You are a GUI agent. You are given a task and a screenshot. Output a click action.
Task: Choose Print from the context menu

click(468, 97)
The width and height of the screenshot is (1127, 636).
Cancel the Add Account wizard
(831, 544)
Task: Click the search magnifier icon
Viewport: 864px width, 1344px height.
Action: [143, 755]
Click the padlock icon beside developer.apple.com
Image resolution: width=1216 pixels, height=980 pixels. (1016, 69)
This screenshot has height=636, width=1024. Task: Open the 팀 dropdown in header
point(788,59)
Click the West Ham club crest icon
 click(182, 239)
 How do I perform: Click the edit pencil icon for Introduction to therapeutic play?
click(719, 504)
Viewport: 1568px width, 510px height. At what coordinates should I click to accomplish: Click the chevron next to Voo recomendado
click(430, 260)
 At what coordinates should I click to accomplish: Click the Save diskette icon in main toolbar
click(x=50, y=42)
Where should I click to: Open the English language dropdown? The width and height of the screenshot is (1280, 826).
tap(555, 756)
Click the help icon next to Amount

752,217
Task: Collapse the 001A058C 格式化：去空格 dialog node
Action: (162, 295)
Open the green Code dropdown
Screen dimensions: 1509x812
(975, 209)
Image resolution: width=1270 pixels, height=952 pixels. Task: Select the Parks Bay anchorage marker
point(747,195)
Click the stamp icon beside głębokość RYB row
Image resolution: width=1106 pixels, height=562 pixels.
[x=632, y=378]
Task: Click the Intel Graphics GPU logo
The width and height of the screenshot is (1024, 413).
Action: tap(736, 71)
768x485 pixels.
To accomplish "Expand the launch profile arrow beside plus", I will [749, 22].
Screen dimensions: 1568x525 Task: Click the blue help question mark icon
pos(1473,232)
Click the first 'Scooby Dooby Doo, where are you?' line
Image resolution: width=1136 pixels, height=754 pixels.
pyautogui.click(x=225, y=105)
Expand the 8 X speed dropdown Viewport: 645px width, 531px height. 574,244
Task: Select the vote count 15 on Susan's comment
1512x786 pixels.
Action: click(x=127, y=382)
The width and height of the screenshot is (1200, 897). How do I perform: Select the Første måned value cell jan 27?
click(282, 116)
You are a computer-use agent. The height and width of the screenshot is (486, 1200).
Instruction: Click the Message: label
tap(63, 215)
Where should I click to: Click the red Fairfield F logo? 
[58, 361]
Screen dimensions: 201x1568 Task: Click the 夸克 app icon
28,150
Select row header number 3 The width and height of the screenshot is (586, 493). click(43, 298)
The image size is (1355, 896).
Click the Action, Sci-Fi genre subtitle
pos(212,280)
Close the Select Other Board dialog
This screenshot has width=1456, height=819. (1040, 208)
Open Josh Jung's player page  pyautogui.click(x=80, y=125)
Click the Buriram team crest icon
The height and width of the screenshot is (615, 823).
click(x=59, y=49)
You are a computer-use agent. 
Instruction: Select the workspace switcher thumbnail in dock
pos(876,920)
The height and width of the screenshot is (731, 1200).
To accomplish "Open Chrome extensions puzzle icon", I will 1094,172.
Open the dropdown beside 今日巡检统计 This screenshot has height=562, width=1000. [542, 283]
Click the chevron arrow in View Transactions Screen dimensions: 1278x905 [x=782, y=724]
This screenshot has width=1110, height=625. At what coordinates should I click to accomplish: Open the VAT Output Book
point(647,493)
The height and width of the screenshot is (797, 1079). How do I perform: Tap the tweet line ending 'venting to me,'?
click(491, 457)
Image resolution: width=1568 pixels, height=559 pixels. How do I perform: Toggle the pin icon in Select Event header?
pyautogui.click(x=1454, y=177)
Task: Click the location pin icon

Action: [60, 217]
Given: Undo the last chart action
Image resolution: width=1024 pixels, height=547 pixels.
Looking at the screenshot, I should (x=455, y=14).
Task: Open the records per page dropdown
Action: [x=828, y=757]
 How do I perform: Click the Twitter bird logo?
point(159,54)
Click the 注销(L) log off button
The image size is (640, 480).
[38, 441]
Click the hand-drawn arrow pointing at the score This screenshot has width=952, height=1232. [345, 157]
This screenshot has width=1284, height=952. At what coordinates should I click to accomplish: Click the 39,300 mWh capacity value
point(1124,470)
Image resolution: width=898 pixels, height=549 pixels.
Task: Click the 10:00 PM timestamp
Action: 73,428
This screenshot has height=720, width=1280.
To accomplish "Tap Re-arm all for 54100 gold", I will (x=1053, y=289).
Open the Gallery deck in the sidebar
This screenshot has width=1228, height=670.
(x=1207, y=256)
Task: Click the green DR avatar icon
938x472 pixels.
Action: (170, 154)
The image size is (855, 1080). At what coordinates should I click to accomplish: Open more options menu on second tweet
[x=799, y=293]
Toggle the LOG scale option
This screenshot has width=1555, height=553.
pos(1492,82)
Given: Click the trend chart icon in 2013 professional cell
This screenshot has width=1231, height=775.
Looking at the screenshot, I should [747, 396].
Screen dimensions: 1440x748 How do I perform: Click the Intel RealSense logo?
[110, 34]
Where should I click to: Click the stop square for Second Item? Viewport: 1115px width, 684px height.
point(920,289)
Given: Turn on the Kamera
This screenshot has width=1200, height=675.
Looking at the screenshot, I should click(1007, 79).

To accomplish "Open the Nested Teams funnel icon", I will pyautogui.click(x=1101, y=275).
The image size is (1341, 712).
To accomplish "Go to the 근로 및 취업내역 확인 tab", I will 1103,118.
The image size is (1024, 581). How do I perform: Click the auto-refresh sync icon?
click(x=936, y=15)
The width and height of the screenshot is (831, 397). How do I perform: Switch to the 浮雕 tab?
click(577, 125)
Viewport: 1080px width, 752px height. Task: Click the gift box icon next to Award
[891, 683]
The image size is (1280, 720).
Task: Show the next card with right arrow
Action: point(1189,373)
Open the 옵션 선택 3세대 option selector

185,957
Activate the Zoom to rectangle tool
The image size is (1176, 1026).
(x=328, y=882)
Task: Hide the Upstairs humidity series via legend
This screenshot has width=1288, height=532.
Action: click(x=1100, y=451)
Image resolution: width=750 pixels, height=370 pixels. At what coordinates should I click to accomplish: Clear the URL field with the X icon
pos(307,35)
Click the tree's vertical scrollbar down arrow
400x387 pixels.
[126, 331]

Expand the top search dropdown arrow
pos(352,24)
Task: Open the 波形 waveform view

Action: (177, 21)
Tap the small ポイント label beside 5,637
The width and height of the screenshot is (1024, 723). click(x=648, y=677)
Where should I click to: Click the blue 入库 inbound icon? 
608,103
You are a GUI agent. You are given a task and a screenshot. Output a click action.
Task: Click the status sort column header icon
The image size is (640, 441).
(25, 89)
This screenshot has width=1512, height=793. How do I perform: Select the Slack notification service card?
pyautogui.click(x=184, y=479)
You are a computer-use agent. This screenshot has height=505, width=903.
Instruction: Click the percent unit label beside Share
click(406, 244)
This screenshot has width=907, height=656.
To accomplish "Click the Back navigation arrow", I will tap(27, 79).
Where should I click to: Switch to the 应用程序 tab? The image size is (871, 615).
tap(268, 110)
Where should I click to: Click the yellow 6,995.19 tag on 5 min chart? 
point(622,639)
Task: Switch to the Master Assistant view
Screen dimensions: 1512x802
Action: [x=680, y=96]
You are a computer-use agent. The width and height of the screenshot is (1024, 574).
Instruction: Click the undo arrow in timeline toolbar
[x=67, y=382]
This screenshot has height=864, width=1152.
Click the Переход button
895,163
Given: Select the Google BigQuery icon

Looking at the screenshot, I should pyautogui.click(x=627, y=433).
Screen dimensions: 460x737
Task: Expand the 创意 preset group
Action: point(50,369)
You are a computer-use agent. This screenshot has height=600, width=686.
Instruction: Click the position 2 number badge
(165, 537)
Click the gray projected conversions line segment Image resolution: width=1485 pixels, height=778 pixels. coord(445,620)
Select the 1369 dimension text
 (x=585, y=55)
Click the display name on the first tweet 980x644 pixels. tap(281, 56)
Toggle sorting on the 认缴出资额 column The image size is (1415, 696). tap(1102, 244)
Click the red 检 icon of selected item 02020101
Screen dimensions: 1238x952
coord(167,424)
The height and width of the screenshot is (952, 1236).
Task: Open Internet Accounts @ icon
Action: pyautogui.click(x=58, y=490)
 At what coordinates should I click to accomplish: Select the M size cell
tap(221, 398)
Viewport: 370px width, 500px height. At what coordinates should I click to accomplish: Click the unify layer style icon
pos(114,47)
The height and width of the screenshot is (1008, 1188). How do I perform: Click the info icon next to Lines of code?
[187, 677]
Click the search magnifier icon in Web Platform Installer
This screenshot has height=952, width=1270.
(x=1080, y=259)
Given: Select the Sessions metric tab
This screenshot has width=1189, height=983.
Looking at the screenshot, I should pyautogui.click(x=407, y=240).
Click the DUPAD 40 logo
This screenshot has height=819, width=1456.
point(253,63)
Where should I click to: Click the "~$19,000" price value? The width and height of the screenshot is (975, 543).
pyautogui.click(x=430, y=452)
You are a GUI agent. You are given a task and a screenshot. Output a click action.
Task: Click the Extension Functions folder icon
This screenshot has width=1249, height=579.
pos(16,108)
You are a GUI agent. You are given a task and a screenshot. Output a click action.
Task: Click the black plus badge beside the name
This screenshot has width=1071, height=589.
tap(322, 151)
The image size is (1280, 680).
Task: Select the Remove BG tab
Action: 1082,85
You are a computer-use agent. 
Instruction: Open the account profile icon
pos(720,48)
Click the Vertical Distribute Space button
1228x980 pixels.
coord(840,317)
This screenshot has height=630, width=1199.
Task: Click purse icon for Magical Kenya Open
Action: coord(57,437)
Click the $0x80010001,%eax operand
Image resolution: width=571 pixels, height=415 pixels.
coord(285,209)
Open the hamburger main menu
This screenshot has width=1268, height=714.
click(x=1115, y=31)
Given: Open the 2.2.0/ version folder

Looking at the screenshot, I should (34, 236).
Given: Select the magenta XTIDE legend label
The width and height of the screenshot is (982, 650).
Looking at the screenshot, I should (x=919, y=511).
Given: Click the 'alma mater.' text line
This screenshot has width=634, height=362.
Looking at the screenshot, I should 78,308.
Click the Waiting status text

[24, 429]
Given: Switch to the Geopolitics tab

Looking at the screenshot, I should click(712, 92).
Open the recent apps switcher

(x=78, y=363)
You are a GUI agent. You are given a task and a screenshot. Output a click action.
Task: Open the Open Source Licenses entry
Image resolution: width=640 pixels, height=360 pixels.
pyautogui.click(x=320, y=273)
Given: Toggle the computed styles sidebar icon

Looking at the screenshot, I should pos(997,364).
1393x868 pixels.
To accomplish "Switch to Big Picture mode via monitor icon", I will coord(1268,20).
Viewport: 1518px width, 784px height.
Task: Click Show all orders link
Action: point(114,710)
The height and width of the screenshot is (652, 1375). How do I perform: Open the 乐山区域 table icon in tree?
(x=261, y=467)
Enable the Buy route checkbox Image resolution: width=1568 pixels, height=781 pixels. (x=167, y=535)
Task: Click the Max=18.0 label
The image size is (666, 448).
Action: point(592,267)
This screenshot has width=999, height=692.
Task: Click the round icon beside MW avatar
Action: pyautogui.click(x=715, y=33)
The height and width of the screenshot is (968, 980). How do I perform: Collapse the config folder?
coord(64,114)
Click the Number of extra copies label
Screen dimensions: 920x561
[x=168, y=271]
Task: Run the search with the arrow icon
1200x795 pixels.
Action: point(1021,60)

====

## Exercise brief:
Could you copy exactly the lines from the first line of the records above through the line containing "Task: Click the search magnifier icon", both included, and nothing else?

## Output below:
You are a GUI agent. You are given a task and a screenshot. Output a click action.
Task: Choose Print from the context menu

click(468, 97)
The width and height of the screenshot is (1127, 636).
Cancel the Add Account wizard
(831, 544)
Task: Click the search magnifier icon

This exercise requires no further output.